◆ **TEXTO DE ORIGEN**
──────────

Hay días en los que todo pesa. El clima, el idioma, las noticias de tu país, el cansancio acumulado, las deudas, la soledad. Y uno se pregunta: ¿cómo se hace para no explotar? ¿Cómo se hace para mantener la cordura cuando sientes que todo te supera?
No tengo una respuesta mágica, pero sí puedo compartir lo que a mí me ha sostenido. Porque no siempre soy fuerte, ni positiva, ni resiliente. Hay momentos en los que me siento completamente perdida. Y es gracias a una combinación de pequeñas herramientas que logro encontrar algo de equilibrio entre tanto caos.
El “mindfulness” que descubrí sin saberlo
Nunca me senté en posición de loto a meditar con una app. Pero sí aprendí a estar presente en cosas simples. Poner atención al aroma del café en la mañana. Sentir el agua caliente en la ducha como un regalo. Escuchar el silencio. Caminar sin apuro por la calle mirando los árboles. A eso, después supe que le dicen mindfulness: estar en el presente sin juzgar. Y aunque suene cursi, eso me ayuda mucho a calmar la ansiedad.

──────────

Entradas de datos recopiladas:
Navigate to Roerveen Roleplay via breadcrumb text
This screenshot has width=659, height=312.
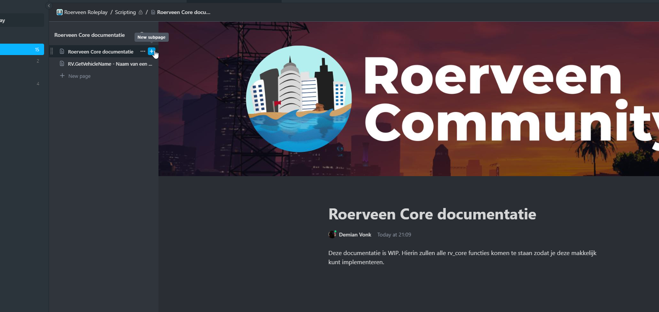(86, 12)
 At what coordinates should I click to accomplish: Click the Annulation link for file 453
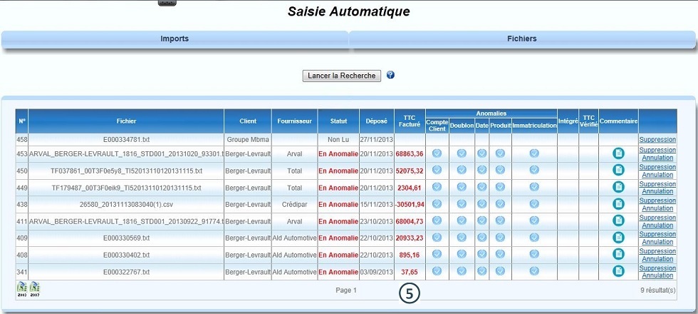pos(657,158)
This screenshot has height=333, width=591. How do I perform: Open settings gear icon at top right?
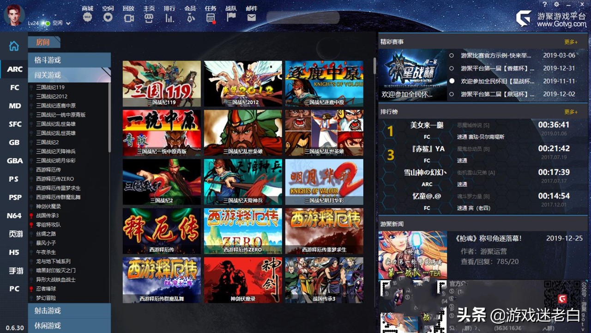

──────────

◆ **ACTIVIDADES**
(1) Responde estas preguntas sobre el texto acerca de cómo mantener la cordura:
(a) ¿Qué cosas menciona como las que pesan algunos días?
(b) ¿Gracias a qué dice quien escribe que logra encontrar algo de equilibrio?
(c) ¿Cómo define el mindfulness?
(2) Continúa el texto sobre cómo mantener la cordura a partir del punto en que termina.

◆ **RESPUESTAS POR TAREA**
(1)
(a) El clima, el idioma, las noticias de tu país, el cansancio acumulado, las deudas y la soledad.
(b) Gracias a una combinación de pequeñas herramientas.
(c) Como estar en el presente sin juzgar.

(2)
No necesito estar bien todo el tiempo, pero sí aprender a respirar y darme cuenta de que estoy viva, que estoy a salvo, y que todo pasará. Que los momentos difíciles también se disuelven.
El vino (pero con medida)
Sí, confieso que hubo noches en las que una copa de vino fue mi compañera fiel. No para olvidar, sino para soltar. Para relajarme después de un día intenso. No me refiero al alcohol como escape, sino como ritual. Algo que me conectaba con mi lado más humano. Me servía una copa, ponía música, cocinaba algo rico… y me permitía sentirme un poco en casa.
No lo romantizo, tampoco lo recomiendo como método. Solo digo que, en mi caso, ese pequeño ritual me daba una pausa mental. Era un momento para mí, sin culpa, sin exigencias. Y a veces, eso es todo lo que uno necesita para no quebrarse.
La terapia (cuando pude y como pude)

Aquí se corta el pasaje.